As an academic and a much-published author, Rabbi Dr. Daniel Gordis tackles the question at the heart of the Middle East conflict: Why is Israel necessary?
In a talk at Congregation Beth Israel in Scotch Plains on Tuesday, Nov. 3, Gordis will outline what he sees as the answer to that question, and what is needed to ensure Israel’s survival. His starting point is the impact — which he says many overlook — on the lives of Jews in the Diaspora.
In his latest book, Saving Israel: How the Jewish State Can Win a War That May Never End, Gordis says that even in the face of ever-mounting Arab hostility, he sees hope — if Israel and the Jewish people respond with wholehearted determination.
The book has aroused controversy, but also much praise from a range of Jewish figures, from Natan Sharansky to Cynthia Ozick and Sir Jonathan Sacks.

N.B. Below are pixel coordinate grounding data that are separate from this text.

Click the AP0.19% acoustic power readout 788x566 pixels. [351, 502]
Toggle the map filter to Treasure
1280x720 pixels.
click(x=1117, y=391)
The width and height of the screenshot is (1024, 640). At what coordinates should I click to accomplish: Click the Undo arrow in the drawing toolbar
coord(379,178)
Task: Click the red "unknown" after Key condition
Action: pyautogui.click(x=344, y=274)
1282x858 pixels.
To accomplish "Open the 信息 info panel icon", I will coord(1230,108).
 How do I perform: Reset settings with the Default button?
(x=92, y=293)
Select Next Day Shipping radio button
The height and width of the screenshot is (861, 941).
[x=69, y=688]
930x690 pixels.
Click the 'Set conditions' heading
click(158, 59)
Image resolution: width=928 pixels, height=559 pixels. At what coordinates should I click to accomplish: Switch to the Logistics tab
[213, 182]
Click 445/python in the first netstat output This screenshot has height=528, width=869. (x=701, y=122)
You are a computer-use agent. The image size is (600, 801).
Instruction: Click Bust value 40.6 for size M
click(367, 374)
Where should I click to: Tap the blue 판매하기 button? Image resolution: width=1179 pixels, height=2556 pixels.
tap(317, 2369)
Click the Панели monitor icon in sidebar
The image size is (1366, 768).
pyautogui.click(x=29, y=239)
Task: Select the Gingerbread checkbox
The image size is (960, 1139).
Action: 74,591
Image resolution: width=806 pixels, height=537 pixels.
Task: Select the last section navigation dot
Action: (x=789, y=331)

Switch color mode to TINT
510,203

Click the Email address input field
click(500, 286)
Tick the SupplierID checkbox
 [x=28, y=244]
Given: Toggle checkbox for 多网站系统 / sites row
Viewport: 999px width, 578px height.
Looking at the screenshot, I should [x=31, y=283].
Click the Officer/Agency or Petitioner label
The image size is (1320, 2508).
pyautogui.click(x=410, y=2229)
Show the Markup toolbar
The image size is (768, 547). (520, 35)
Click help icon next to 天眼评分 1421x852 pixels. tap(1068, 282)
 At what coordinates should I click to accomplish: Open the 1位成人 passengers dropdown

Gordis is now senior vice president of the Shalem Center in Jerusalem, a research and educational institute focused on developing and transmitting ideas central to Jewish intellectual and public life. Prior to making aliya, he was the founding dean of the Ziegler School of Rabbinic Studies at what is now the American Jewish University, in California. Before joining Shalem in 2007, he spent nine years as vice president of the Mandel Foundation in Israel and as director of its Leadership Institute.
His writing has appeared in such magazines and newspapers as The New York Times, The New Republic, the New York Times Magazine, Moment, Tikkun, and Conservative Judaism.
Gordis received his master’s degree and rabbinic ordination from the Jewish Theological Seminary of America, and his PhD from the University of Southern California. He made aliya in 1998 and lives in Jerusalem with his wife, Elisheva, and their three children.
Gordis’ talk on Nov. 3 is sponsored by Beth Israel, Temple Emanu-El in Westfield, Temple Beth-El Mekor Chayim in Cranford, Temple Beth O’r/Beth Torah in Clark, the Israel Support Committee of those congregations, the Jewish Federation of Central New Jersey, and the JCC of Central New Jersey.